The film is at its best here, deftly utilizing everything from mime to playing with language translation between the characters to unsettle. In fact, the most frightening moment in the whole movie is probably when the entity forgets to pretend to not speak Spanish and reveals itself as something demonic. It’s incredibly subtle, but it is the sort of moment that stays in your head the way a jump scare never could.

It’s not an easy film to follow, but at only 70 minutes it’s hard to get fully lost between the shifting timelines and characters who often appear as others or as hallucinations. The themes of trauma living on and bumbling or actively hostile authority helping it do so are strong enough to survive momentary confusion. The acting especially carries Luz through rough parts, and the music is one of the best horror soundtracks of the last two decades.
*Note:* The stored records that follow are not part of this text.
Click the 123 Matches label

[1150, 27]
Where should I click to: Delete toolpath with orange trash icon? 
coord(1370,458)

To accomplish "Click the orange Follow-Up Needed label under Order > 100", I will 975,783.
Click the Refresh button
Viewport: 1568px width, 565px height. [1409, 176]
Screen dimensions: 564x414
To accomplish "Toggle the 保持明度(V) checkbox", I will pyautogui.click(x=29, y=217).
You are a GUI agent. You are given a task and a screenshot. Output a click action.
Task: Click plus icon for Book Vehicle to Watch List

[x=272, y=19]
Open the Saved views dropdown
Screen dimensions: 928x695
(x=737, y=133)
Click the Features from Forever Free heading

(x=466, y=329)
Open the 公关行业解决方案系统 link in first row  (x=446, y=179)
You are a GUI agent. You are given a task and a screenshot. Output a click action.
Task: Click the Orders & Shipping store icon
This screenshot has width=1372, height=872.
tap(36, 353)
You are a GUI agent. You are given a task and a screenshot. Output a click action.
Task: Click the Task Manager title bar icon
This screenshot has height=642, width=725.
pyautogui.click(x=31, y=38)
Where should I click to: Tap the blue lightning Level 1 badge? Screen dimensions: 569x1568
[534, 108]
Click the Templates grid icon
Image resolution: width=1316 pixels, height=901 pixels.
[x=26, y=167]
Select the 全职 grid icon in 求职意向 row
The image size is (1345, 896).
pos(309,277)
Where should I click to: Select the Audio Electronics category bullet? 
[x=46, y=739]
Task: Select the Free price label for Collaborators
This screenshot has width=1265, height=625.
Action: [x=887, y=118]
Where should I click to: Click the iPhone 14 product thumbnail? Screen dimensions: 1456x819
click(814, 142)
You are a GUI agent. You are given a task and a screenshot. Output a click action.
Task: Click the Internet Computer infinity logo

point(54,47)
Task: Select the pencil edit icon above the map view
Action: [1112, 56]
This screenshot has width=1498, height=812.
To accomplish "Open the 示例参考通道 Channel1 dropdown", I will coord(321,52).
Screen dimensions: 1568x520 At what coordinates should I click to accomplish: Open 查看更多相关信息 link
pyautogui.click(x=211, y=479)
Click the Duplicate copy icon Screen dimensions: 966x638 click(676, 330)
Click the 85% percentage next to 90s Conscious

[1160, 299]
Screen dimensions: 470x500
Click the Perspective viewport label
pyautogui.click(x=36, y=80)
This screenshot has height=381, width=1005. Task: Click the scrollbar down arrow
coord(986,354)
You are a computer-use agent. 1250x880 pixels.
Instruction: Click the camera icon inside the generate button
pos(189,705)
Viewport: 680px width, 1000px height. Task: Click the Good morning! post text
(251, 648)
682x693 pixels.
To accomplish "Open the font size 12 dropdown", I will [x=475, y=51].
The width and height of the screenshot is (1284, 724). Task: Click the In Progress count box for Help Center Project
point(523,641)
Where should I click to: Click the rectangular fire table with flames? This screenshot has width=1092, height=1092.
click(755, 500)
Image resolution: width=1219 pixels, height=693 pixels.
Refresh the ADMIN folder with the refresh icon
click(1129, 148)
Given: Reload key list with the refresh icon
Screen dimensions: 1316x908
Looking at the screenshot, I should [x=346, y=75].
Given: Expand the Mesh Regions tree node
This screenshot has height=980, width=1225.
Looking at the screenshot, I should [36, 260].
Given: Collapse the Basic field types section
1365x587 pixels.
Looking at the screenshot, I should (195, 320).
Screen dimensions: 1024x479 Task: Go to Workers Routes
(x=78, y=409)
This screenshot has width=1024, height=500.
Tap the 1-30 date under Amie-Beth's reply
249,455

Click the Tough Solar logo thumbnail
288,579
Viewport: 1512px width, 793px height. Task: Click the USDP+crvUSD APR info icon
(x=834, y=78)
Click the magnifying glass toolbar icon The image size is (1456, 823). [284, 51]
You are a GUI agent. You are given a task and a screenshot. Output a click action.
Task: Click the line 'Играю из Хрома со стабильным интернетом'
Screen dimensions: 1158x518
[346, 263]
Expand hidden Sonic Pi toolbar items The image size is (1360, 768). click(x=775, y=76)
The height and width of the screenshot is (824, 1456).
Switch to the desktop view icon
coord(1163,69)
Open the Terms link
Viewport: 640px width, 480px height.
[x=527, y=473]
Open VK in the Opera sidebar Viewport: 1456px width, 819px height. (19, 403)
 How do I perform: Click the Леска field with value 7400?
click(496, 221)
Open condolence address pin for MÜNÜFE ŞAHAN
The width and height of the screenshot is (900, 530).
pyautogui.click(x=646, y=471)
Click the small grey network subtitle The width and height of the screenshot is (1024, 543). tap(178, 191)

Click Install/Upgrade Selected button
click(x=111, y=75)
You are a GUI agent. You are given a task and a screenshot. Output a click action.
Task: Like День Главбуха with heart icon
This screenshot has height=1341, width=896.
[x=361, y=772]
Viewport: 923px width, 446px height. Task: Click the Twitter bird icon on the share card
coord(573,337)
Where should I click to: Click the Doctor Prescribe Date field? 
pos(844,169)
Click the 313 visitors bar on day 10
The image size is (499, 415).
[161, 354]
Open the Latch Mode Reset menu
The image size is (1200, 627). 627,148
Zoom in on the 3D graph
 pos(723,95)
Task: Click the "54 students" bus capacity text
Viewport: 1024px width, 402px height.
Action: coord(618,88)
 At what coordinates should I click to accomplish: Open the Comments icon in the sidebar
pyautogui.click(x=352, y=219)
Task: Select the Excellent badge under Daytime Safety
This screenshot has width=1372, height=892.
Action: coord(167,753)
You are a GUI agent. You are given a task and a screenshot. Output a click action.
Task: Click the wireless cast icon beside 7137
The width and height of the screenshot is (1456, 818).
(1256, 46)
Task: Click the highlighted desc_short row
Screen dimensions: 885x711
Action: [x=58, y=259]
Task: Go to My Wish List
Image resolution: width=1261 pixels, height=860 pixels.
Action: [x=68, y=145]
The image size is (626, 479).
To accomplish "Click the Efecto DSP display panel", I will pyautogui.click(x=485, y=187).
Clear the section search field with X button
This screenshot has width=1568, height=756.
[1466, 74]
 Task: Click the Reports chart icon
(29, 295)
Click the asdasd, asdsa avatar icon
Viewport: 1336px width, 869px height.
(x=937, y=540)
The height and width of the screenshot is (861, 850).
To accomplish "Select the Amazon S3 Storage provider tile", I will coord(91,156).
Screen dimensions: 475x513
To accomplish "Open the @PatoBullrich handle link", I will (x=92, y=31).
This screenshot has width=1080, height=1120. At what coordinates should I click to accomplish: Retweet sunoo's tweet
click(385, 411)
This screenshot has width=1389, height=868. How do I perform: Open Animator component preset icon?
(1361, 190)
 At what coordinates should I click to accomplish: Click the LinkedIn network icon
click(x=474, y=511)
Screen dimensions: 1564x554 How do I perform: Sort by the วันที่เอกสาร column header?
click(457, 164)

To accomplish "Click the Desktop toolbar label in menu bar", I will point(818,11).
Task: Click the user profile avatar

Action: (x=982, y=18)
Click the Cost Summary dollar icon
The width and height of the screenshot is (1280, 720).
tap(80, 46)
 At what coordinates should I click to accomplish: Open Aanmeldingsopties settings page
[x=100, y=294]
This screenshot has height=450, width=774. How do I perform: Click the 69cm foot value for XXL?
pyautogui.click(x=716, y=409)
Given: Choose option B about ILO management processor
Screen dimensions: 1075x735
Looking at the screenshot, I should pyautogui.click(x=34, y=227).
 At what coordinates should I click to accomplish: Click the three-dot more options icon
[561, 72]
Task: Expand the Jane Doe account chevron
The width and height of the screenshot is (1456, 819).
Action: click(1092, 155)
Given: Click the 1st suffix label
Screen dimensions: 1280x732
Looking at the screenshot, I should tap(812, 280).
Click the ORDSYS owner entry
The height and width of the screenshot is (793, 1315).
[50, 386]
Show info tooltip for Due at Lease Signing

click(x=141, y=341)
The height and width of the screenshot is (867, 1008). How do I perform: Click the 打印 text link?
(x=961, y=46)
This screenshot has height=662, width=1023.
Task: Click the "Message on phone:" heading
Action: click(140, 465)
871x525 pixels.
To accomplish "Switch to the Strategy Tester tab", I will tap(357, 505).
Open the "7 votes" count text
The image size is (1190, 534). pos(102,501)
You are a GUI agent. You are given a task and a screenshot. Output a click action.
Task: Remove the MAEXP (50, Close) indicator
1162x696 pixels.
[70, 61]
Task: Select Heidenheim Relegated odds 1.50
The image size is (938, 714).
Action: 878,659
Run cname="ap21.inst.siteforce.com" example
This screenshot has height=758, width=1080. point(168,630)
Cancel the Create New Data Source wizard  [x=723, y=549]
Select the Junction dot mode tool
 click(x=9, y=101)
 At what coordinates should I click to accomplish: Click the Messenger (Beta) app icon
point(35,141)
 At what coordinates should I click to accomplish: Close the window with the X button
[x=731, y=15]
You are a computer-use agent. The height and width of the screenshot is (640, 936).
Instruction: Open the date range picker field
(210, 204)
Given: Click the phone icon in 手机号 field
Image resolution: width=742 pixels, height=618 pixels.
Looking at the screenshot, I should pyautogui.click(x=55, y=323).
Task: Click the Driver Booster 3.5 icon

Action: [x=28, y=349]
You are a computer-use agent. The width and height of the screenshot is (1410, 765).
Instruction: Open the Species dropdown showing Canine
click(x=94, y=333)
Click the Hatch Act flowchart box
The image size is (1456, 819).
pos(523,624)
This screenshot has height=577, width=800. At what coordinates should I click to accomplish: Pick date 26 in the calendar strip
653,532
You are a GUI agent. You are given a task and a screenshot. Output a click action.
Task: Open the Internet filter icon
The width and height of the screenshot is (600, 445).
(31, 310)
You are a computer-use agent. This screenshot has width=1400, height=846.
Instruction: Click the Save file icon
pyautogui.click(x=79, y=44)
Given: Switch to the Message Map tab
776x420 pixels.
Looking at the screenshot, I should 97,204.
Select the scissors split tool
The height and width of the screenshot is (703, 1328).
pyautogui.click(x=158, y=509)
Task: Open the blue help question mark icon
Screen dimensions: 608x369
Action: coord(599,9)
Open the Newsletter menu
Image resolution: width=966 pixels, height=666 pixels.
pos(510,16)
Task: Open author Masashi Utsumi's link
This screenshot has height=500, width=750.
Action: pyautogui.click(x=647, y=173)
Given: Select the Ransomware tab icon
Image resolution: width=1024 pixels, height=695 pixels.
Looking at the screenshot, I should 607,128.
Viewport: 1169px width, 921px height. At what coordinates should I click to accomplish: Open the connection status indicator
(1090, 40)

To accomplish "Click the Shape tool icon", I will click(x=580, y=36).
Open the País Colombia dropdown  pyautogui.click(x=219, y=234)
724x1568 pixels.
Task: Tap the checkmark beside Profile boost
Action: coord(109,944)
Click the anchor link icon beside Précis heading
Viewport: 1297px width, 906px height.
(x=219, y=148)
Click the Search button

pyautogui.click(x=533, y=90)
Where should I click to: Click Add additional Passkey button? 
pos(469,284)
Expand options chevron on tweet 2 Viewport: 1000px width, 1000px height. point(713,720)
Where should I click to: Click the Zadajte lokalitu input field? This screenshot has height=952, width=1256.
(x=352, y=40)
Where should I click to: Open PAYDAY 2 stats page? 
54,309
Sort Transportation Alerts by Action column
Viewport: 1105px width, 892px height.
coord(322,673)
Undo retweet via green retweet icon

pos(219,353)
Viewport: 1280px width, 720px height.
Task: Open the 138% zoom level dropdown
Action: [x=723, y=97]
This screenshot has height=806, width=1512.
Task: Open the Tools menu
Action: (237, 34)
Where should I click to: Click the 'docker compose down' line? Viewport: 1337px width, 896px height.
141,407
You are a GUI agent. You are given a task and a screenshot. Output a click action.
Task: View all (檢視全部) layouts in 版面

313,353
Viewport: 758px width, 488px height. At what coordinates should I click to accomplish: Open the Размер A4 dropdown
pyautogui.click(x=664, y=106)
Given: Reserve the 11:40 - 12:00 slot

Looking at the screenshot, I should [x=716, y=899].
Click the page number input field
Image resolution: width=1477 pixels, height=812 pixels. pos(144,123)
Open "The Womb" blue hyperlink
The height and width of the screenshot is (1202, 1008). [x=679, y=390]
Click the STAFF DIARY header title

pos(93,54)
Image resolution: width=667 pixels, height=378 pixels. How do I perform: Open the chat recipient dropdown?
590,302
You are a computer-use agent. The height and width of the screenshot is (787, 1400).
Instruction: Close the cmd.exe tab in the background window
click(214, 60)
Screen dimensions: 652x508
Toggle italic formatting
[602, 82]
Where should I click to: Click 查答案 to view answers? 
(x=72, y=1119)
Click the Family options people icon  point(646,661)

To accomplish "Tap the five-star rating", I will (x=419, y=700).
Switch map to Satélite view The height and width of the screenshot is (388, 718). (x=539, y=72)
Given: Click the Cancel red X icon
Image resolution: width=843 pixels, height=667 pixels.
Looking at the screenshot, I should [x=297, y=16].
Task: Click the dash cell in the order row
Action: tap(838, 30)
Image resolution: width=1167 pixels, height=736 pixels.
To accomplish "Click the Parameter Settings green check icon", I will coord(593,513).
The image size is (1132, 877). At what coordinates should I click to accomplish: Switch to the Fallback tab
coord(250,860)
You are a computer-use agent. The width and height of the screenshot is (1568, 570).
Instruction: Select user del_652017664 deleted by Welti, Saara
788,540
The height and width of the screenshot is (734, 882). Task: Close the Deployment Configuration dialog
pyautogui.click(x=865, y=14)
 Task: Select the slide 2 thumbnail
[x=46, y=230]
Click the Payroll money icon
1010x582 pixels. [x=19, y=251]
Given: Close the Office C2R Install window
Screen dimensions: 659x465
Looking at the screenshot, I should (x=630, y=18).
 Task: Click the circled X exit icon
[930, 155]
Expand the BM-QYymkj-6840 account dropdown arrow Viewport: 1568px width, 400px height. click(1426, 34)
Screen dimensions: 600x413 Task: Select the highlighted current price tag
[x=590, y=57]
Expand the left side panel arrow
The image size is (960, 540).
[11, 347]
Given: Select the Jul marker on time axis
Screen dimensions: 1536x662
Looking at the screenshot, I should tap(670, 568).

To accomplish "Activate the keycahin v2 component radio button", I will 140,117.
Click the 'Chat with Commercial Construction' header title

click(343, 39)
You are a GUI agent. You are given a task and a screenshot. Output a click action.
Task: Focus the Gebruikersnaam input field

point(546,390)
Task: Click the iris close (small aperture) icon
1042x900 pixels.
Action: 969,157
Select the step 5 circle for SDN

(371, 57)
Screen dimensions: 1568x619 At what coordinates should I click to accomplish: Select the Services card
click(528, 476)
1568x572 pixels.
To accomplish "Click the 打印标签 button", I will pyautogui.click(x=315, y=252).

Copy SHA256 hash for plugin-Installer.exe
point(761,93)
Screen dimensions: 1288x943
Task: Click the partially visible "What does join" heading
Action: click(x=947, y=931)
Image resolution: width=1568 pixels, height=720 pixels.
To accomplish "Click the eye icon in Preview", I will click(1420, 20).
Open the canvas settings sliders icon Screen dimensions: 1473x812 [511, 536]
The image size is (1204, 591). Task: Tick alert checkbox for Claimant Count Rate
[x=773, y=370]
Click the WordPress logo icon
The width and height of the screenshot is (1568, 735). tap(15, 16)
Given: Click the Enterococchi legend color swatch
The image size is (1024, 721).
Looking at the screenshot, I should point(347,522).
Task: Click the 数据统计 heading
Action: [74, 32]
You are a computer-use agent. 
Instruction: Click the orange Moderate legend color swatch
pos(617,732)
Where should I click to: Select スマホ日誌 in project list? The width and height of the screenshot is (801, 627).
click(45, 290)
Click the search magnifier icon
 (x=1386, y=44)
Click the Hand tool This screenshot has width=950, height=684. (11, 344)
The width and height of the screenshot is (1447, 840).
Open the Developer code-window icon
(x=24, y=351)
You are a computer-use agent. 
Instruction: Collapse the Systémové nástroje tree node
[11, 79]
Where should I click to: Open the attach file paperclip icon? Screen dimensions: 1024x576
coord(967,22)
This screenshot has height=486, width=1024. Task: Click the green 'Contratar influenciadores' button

There’s little conventional about Luz. What blood and gore that is present is more frightening because of its minimalism, like looking into a toilet bowl and seeing a few drops of carmine. There’s some Catholic-baiting – an oddly prevalent trend in recent horror – but even that is more stand-in for institutional abuse that proper demonology. The entity never gets a name and we never learn its purpose other than to move from place to place. Maybe it’s running away from something as Luz is. You’d have to think long about the movie to decide that, and I highly recommend doing so.

Luz runs at Alamo Drafthouse La Centerra (2707 Commercial Center) through August 1. German/Spanish with English subtitles.